Atteindre la neutralité en carbone d’ici à 2050 nécessite de lever de nombreux verrous technologiques, sur lesquels travaille le CEA. Mais cela ne suffira pas. Pour réussir cet objectif, il faut aussi que les chemins empruntés soient économiquement soutenables, tant en termes de coût que d'accès aux ressources nécessaires. C’est pour éclairer ces trajectoires que l’Institut de technico-économie des systèmes énergétiques (I‑Tésé) du CEA mène des études avec une vision systémique s'appuyant sur les expertises du CEA. Ses travaux portent sur les technologies bas-carbone de production et de stockage d'énergie, les ressources nécessaires pour mettre en œuvre ces technologies, ainsi que sur la pertinence des cadres règlementaires et des modèles de marché. Depuis 2022, I‑Tésé a élargi son champ de recherche aux sciences humaines et sociales pour s'intéresser notamment aux évolutions de la demande et des modes de consommation de l'énergie.

Le premier observatoire de la sobriété énergétique
Plateforme

Le premier observatoire de la sobriété énergétique

Sur quelles stratégies les Français ont-ils misé pour faire face à la crise énergétique actuelle ? Jusqu’à quel point pourront-ils réduire leur consommation ? Et le feront-ils dans la durée pour préserver la planète ? Pour répondre à ces questions et pouvoir orienter les politiques publiques, le CEA a lancé fin 2022 l’observatoire PROMETHEE. Multidisciplinaire, cet observatoire conjugue l’expertise en économie, sciences sociales et recherche participative de ces cinq cofondateurs : l’Institut I‑Tésé du CEA, l'Université de Caen, Mines Paris‑PSL, le Dôme de Caen et l'IRTS Normandie-Caen.

Analyse

Une grille pour estimer les coûts de production de l’hydrogène décarboné

La France compte doubler sa production d’hydrogène décarboné d’ici à 2030. Mais à quel coût ? Pour chiffrer au mieux les différents scénarios possibles, le CEA a mis au point une grille d’analyse où chacun pourra intégrer ses propres hypothèses. L’article, paru dans la Revue de l’énergie en juillet 2022, présente les différentes filières de production possibles et propose des estimations de coûts, sur la base d’une synthèse de la littérature récente.

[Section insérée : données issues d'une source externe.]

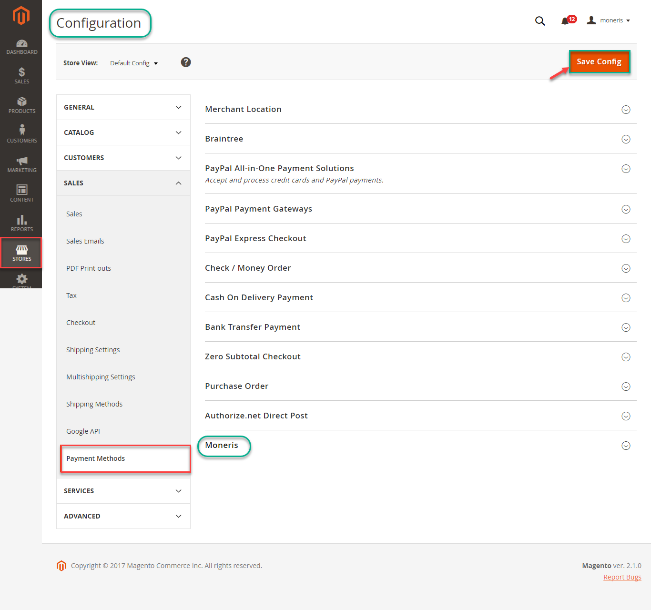Viewport: 651px width, 610px height.
Task: Click the search magnifier icon
Action: point(539,21)
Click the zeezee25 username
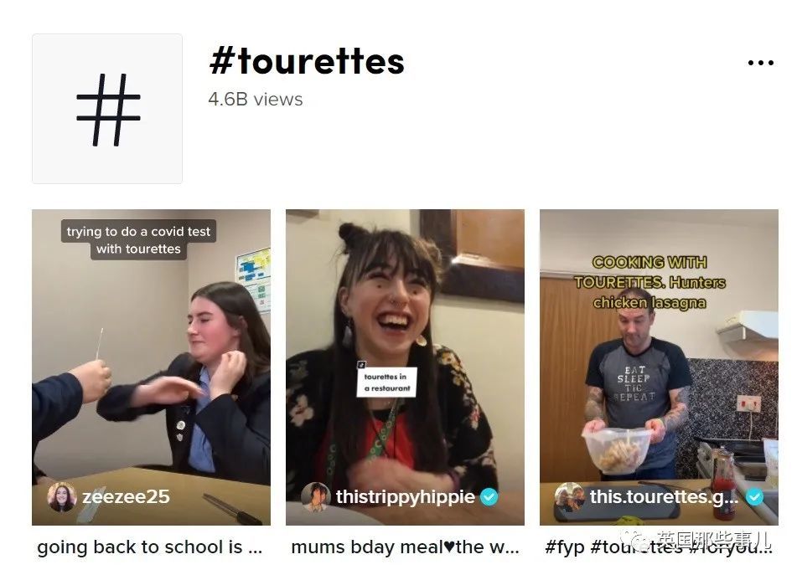 pos(126,496)
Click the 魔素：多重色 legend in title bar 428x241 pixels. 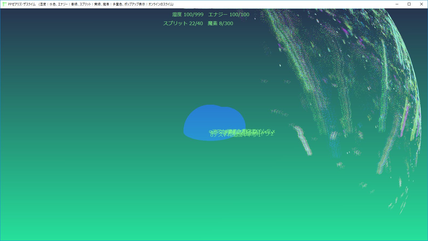point(113,4)
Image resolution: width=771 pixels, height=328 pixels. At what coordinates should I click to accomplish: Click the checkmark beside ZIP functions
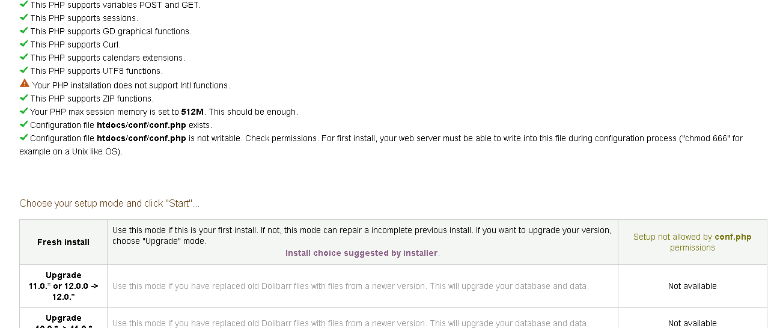point(23,98)
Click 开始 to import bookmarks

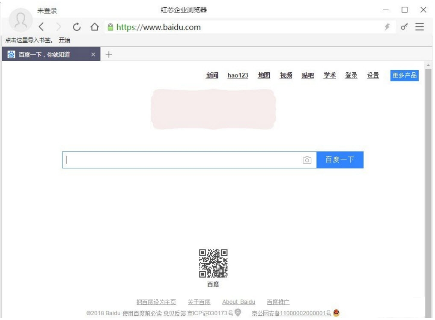[x=64, y=40]
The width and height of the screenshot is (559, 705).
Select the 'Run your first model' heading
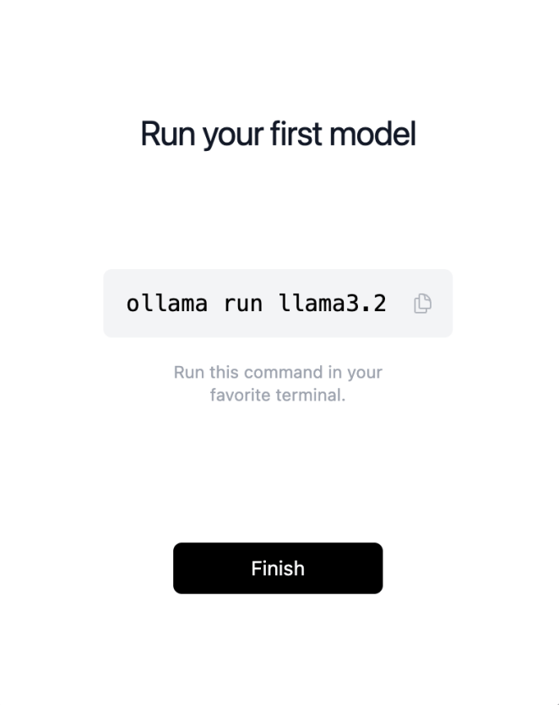point(278,135)
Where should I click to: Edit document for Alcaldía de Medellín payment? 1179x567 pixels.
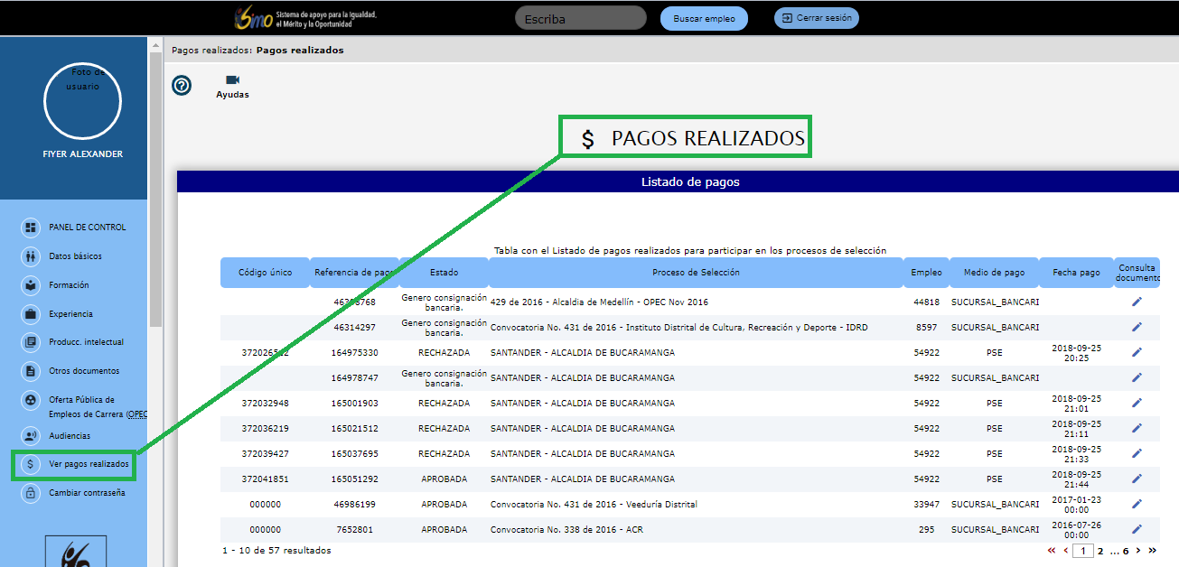click(x=1137, y=302)
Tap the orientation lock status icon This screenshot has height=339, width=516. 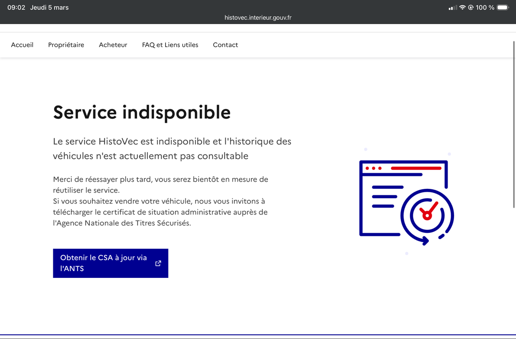pyautogui.click(x=470, y=7)
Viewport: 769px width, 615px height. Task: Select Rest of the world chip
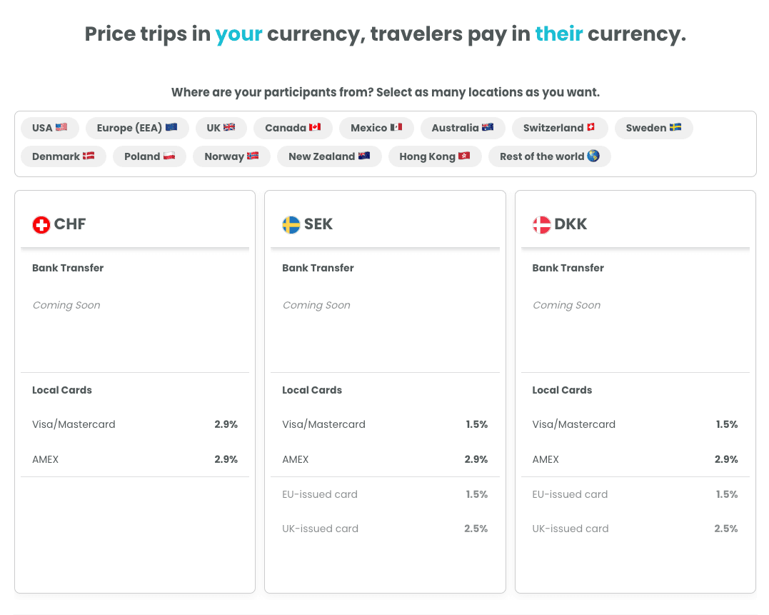(x=549, y=156)
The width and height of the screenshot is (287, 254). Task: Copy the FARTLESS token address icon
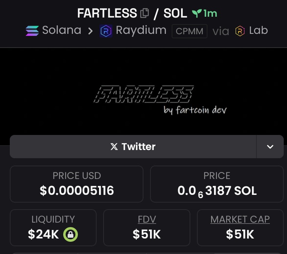144,13
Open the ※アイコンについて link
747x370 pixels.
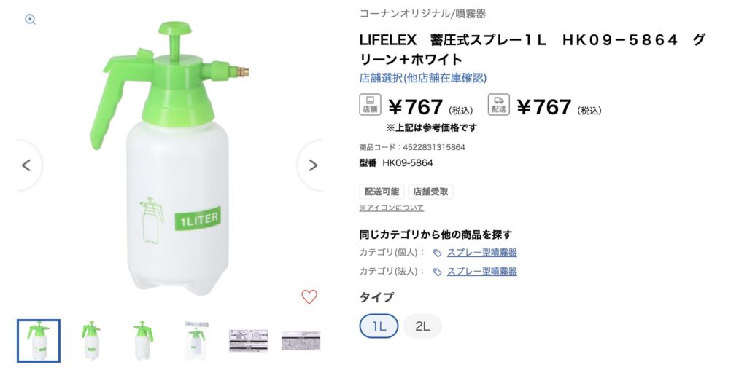click(391, 208)
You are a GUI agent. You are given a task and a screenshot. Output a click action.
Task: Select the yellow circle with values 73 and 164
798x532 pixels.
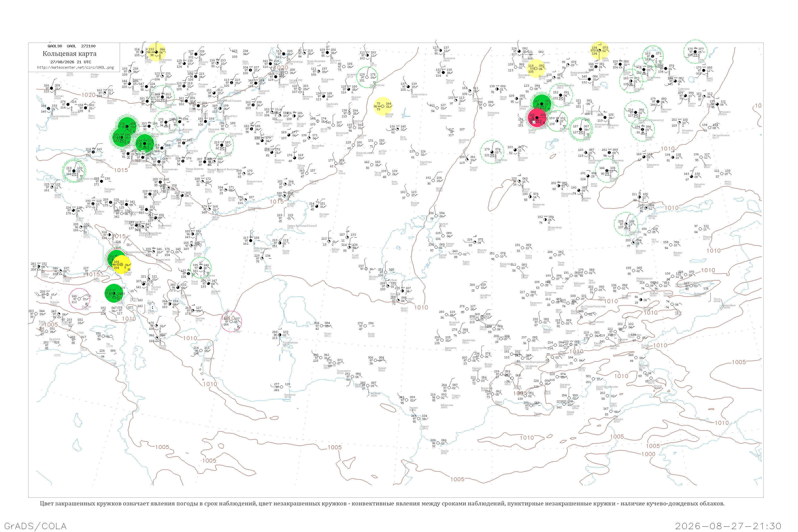click(383, 106)
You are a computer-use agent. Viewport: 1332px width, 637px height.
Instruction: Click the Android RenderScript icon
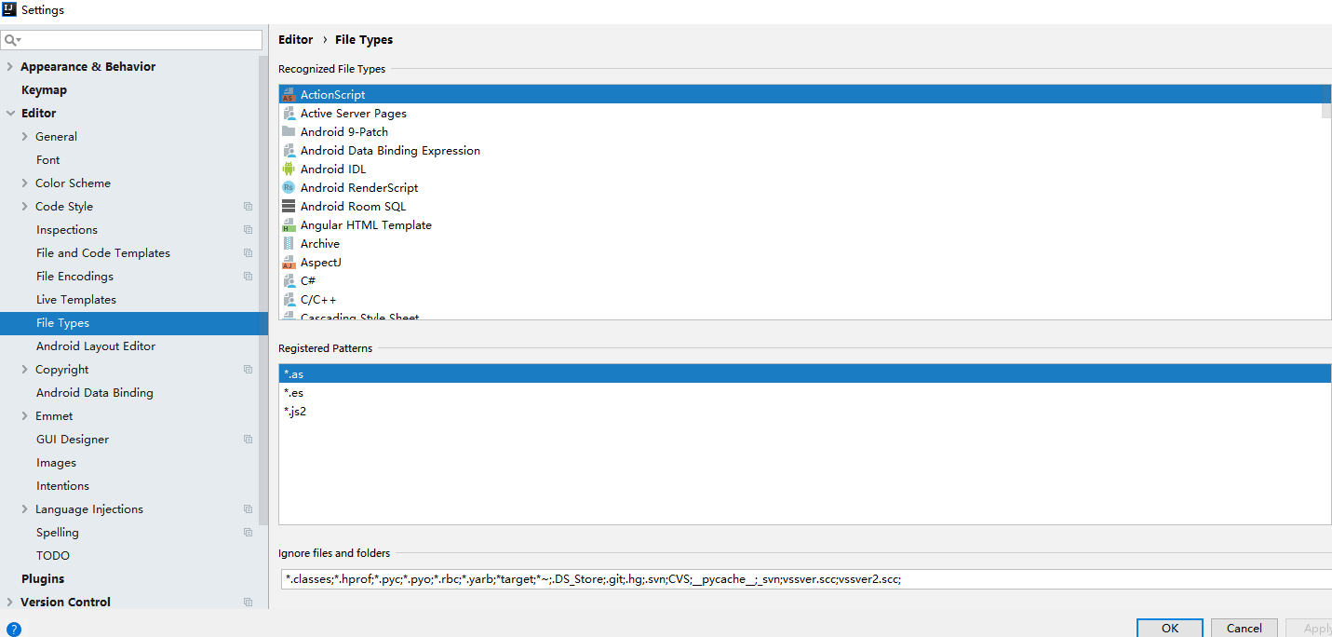[290, 187]

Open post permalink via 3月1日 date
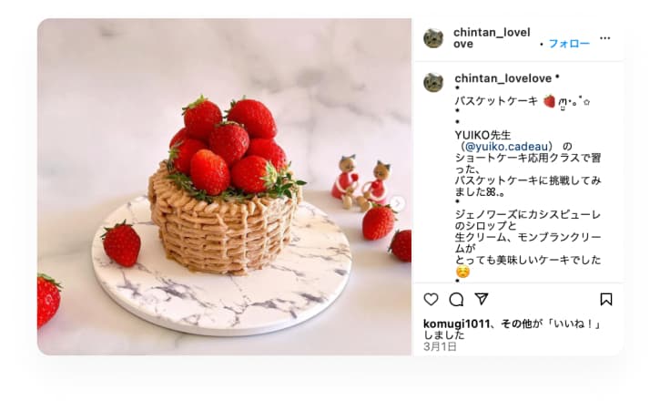click(440, 346)
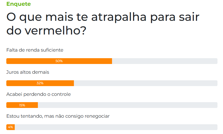Click the heading line ending in 'para sair'

[x=103, y=17]
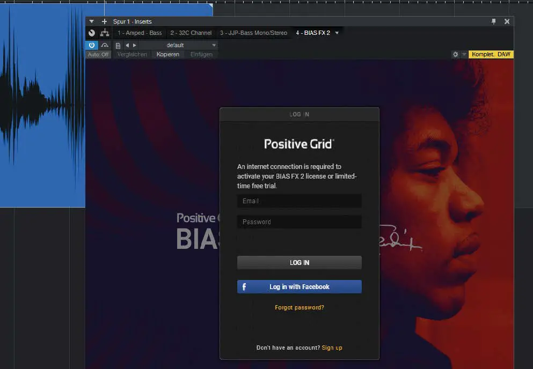Image resolution: width=533 pixels, height=369 pixels.
Task: Open the default preset dropdown
Action: coord(213,45)
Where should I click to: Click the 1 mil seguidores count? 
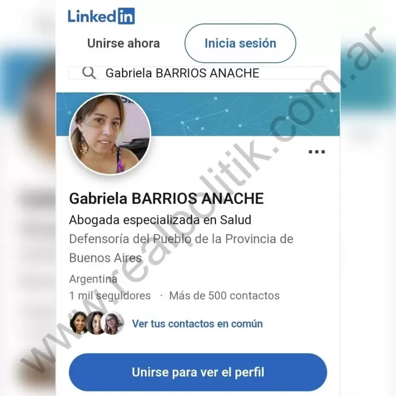(x=110, y=296)
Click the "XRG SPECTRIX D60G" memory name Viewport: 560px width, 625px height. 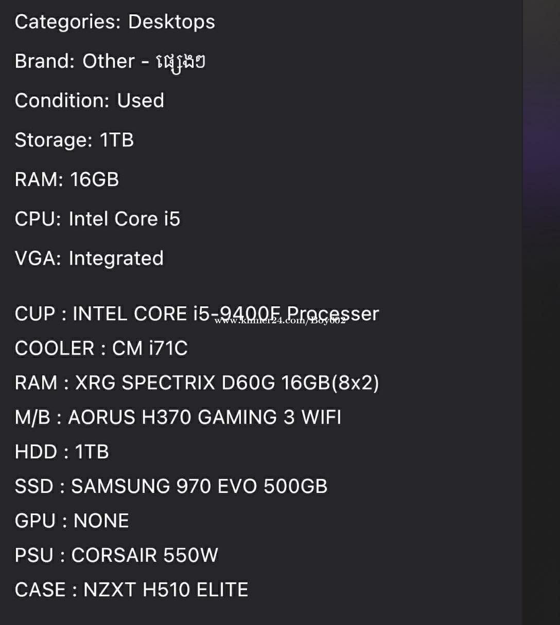[175, 383]
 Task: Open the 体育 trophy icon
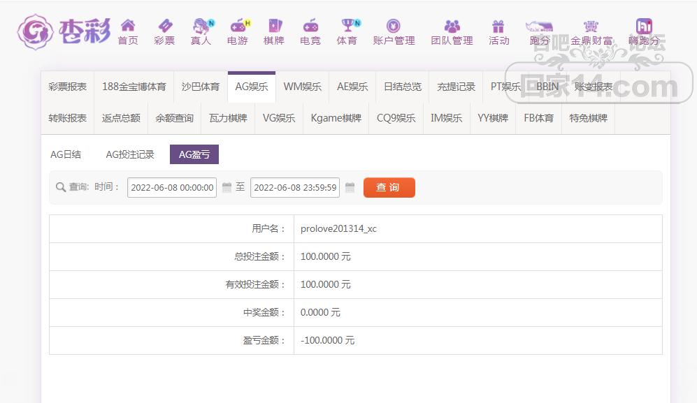(347, 27)
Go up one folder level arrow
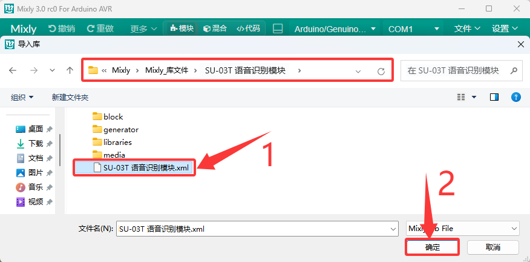 point(70,70)
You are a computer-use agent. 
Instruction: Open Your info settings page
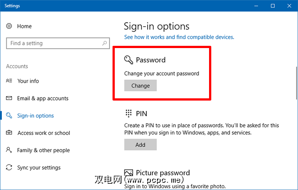point(28,81)
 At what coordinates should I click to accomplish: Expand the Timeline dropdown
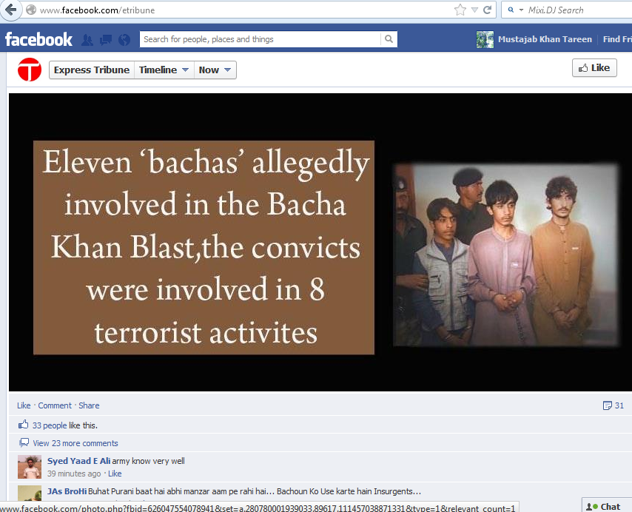coord(164,70)
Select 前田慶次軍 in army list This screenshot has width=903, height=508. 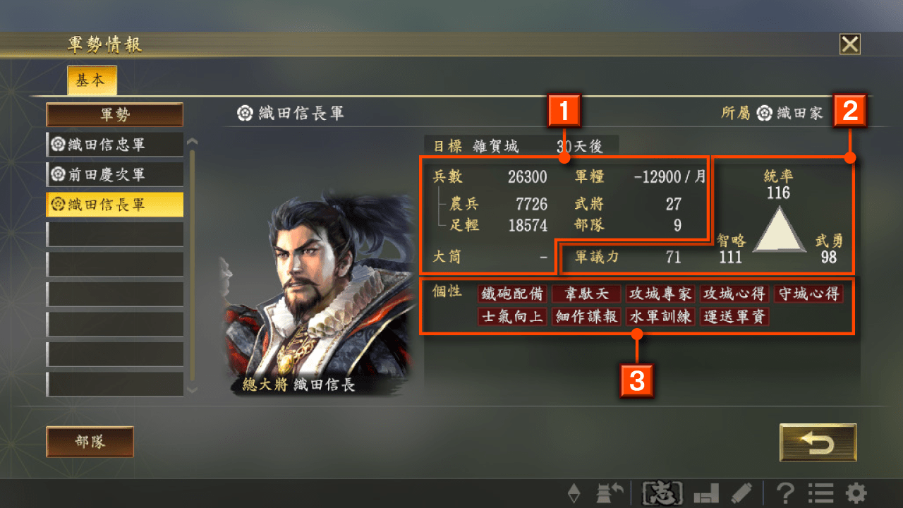pos(114,174)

Une grille pour estimer les coûts de production de l’hydrogène décarboné
Analyse

Une base de données sur les technologies de l’énergie

Le CEA produit chaque jour une multitude de données sur le coût, le rendement et les caractéristiques des technologies de l’énergie actuelles et futures. Pour leur donner du sens et les exploiter plus facilement, ces données ont été consolidées en 2022 au sein d’une base unique, qui a permis de développer des modèles de représentation du système électrique européen jusqu’en 2050. Objectifs : éclairer les chercheurs dans leurs travaux et guider les feuilles de route du CEA.